2022 ESA Annual Meeting (August 14 - 19)

PS 53-202 Ticks and tick-borne disease dynamics across the contiguous United States

5:00 PM-6:30 PM
ESA Exhibit Hall
Sofia Rivera, DePaul University;Jalene LaMontagne, PhD,DePaul University;Jessica H. Barton,DePaul University;Benjamin Zuckerberg, PhD,University of Wisconsin-Madison;Courtenay Strong,University of Utah;
Background/Question/Methods

Understanding infectious diseases has long been interest for ecologists. Tick-borne diseases in humans have nearly doubled between 1940 and 2004 and the capable of transmitting pathogens to humans. At local scales, dynamics of ticks and tick-borne disease such as Lyme disease are driven by resource pulses in seed abundance that have cascading effects across trophic levels, increasing tick hosts. While these local connections have been shown, our objective is to characterize the spatiotemporal patterns of synchrony and variability in tick and tick-borne pathogen dynamics at subcontinental scale. We hypothesized that synchrony in tick abundance will decrease with geographic distance and ultimately manifest an asynchrony at a subcontinental scale, following patterns revealed in mast-seeding of North American trees. We used datasets on ticks from the family Ixodidae from15 the National Ecological Observatory Network (NEON) sites spanning >2.000km across the contiguous US from 2014- 2020; We used spatial correlograms to quantify synchrony in temporal patterns in tick counts and the prevalence of tick-borne pathogens in sampled ticks across NEON sites.
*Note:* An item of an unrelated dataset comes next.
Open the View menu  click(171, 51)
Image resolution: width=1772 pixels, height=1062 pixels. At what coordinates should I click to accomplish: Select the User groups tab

We also characterized relationship between temporal variability and latitude, longitude, and mean annual temperature of NEON sites.

Results/Conclusions

We found that contrary to predictions, spatial correlograms in both tick and tick-borne disease dynamics showed no significant of synchrony across any distance, from between local sites to sites separated by a sub-continental (2,000km) scale. This lack of spatial relationship occurred because patterns of tick abundance and the prevalence of tick-pathogens were both highly variable over time and space. Across the 15 NEON sites, the mean coefficient of variation (CV=standard deviation/mean) of tick counts across years was 1.08 minimum=0.54, maximum=1.39. We used an Akaike Information Criterion (AIC) to test for relationship between CV of nymphs, latitude, longitude, and mean annual temperature of each NEON site. From AIC model selection we dictated that 3 models were the best models with values less than 2, this includes models with longitude only, annual mean temperature only, and null model, with a total AIC weight of 0.75. Uncovering links between abiotic and biotic drivers of local variation in the dynamics of tick and tick-borne pathogens and scaling up to continental scales could be used to inform predictions for disease risk.